Upon this ground, if we do not misapprehend the position of defendants, it is contended that, as the primary and principal use of beer is as a beverage; as their respective breweries were erected when it was lawful to engage in the manufacture of beer for every purpose; as such establishments will become of no value as property, or, at least, will be materially diminished in value, if not employed in the manufacture of beer for every purpose,—the prohibition upon their being so employed is, in effect, a taking of property for public use without compensation, and depriving the citizen of his property without due process of law. In other words, although the state, in the exercise of her police powers, may lawfully prohibit the manufacture and sale, within her limits, of intoxicating liquors to be used as a beverage, legislation having that object in view cannot be enforced against those who, at the time, happen to own property, the chief value of which consists in its fitness for such manufacturing purposes, unless compensation is first made for the diminution in the value of their property, resulting from such prohibitory enactments.
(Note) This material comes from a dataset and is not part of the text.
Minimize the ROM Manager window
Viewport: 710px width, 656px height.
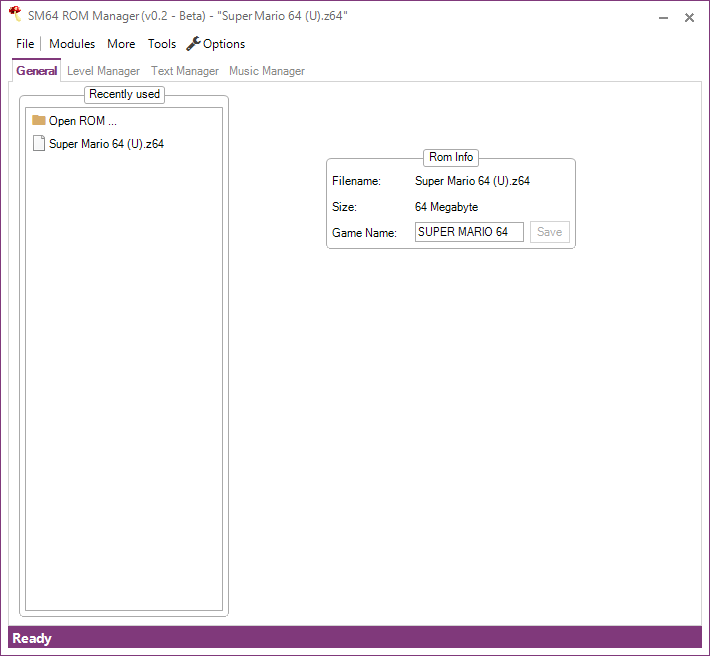663,18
This interpretation of the fourteenth amendment is inadmissible. It cannot be supposed that the states intended, by adopting that amendment, to impose restraints upon the exercise of their powers for the protection of the safety, health, or morals of the community. In respect to contracts, the obligations of which are protected against hostile state legislation, this court in Union Co. v. Landing Co.,
111 U. S. 751, 4 Sup. Ct. Rep. 652, said that the state could not, by any contract, limit the exercise of her power to the prejudice of the public health and the public morals. So, in Stone v. Mississippi,
101 U. S. 816, where the constitution was invoked against the repeal by the state of a charter, granted to a private corporation, to conduct a lottery, and for which that corporation paid to the state a valuable consideration in money, the court said: 'No legislature can bargain away the public health or the public morals. The people themselves cannot do it, much less their servants. * * * Government is organized with a view to their preservation, and cannot divest itself of the power to provide for them.' Again, in Gas-Light Co. v. Light Co.,
115 U. S. 650, 672, 6 Sup. Ct. Rep. 252: 'The constitutional prohibition upon state laws impairing the obligation of contracts does not restrict the power of the state to protect the public health, the public morals, or the public safety, as the one or the other may be involved in the execution of such contracts. Rights and privileges arising from contracts with a state are subject to regulations for the protection of the public health, the public morals, and the public safety, in the same sense, and to the same extent, as are all contracts and all property, whether owned by natural persons or corporations.'
The principal that no person shall be deprived of life, liberty, or property without due process of law, was embodied, in substance, in the constitutions of nearly all, if not all, of the states at the time of the adoption of the fourteenth amendment; and it has never been regarded as incompatible with the principle, equally vital, because essential to the peace and safety of society, that all property in this country is held under the implied obligation that the owner's use of it shall not be injurious to the community. Beer Co. v. Massachusetts, 97 U. S. 32; Com. v. Alger, 7 Cush. 53.